Code Monkey home page Code Monkey logo

stable-diffusion-webui's Introduction

Stable Diffusion web UI

A browser interface based on Gradio library for Stable Diffusion.

Original script with Gradio UI was written by a kind anonymous user. This is a modification.

Installing and running

Stable Diffusion

This script assumes that you already have main Stable Diffusion sutff installed, assumed to be in directory /sd. If you don't have it installed, follow the guide:

This repository's webgui.py is a replacement for kdiff.py from the guide.

Particularly, following files must exist:

  • /sd/configs/stable-diffusion/v1-inference.yaml
  • /sd/models/ldm/stable-diffusion-v1/model.ckpt
  • /sd/ldm/util.py
  • /sd/k_diffusion/__init__.py

GFPGAN

If you want to use GFPGAN to improve generated faces, you need to install it separately. Follow instructions from https://github.com/TencentARC/GFPGAN, but when cloning it, do so into Stable Diffusion main directory, /sd. After that download GFPGANv1.3.pth and put it into the /sd/GFPGAN/experiments/pretrained_models directory. If you're getting troubles with GFPGAN support, follow instructions from the GFPGAN's repository until inference_gfpgan.py script works.

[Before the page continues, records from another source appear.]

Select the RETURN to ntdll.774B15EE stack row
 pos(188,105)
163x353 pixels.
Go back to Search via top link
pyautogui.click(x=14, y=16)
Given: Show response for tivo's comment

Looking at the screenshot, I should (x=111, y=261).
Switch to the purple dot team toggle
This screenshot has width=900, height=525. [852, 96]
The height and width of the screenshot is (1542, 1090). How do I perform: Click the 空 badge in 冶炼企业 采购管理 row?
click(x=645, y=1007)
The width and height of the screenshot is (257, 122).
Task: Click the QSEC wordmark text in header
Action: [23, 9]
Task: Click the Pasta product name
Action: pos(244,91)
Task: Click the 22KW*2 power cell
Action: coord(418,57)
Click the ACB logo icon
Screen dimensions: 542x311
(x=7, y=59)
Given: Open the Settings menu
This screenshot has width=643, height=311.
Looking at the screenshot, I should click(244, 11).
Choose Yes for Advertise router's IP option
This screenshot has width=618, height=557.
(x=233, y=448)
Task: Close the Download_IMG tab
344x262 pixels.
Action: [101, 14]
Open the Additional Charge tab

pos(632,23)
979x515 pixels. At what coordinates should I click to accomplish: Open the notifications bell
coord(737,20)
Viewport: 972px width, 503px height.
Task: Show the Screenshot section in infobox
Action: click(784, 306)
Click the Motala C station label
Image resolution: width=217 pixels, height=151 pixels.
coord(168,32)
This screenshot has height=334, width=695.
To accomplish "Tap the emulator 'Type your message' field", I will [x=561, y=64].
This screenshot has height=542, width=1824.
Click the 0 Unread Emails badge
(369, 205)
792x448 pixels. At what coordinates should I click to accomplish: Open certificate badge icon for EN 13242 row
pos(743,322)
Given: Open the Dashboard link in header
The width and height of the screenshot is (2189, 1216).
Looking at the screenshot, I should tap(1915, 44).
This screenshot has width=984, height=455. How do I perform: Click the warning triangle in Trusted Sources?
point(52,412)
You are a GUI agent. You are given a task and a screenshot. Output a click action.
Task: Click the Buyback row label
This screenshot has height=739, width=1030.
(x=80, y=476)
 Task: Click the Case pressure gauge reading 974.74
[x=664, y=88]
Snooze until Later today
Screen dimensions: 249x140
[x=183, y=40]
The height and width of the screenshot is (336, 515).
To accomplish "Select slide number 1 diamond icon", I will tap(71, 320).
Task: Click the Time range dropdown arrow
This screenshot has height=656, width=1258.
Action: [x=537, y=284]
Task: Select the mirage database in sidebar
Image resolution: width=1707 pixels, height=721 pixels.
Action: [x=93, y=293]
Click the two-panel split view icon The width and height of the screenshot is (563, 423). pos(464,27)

The following files must exist:

  • /sd/GFPGAN/inference_gfpgan.py
  • /sd/GFPGAN/experiments/pretrained_models/GFPGANv1.3.pth

If the GFPGAN directory does not exist, you will not get the option to use GFPGAN in the UI. If it does exist, you will either be able to use it, or there will be a message in console with an error related to GFPGAN.

Web UI

Run the script as:

python webui.py

When running the script, you must be in the main Stable Diffusion directory, /sd. If you cloned this repository into a subdirectory of /sd, say, the stable-diffusion-webui directory, you will run it as:

python stable-diffusion-webui/webui.py

When launching, you may get a very long warning message related to some weights not being used. You may freely ignore it. After a while, you will get a message like this:

Running on local URL:  http://127.0.0.1:7860/

Open the URL in browser, and you are good to go.

Features

The script creates a web UI for Stable Diffusion's txt2img and img2img scripts. Following are features added that are not in original script.

Extras tab

Additional neural network image improvement methods unrelated to stable diffusion.

GFPGAN

Lets you improve faces in pictures using the GFPGAN model. There is a checkbox in every tab to use GFPGAN at 100%, and also a separate tab that just allows you to use GFPGAN on any picture, with a slider that controls how strongthe effect is.

Real-ESRGAN

Image upscaler. You can choose from multiple models by original author, and specify by how much the image should be upscaled. Requires realesrgan librarty:

pip install realesrgan

Sampling method selection

Pick out of multiple sampling methods for txt2img:

Prompt matrix

Separate multiple prompts using the | character, and the system will produce an image for every combination of them. For example, if you use a busy city street in a modern city|illustration|cinematic lighting prompt, there are four combinations possible (first part of prompt is always kept):

  • a busy city street in a modern city
  • a busy city street in a modern city, illustration
  • a busy city street in a modern city, cinematic lighting
  • a busy city street in a modern city, illustration, cinematic lighting

Four images will be produced, in this order, all with same seed and each with corresponding prompt:

Another example, this time with 5 prompts and 16 variations:

If you use this feature, batch count will be ignored, because the number of pictures to produce depends on your prompts, but batch size will still work (generating multiple pictures at the same time for a small speed boost).

Flagging

Click the Flag button under the output section, and generated images will be saved to log/images directory, and generation parameters will be appended to a csv file log/log.csv in the /sd directory.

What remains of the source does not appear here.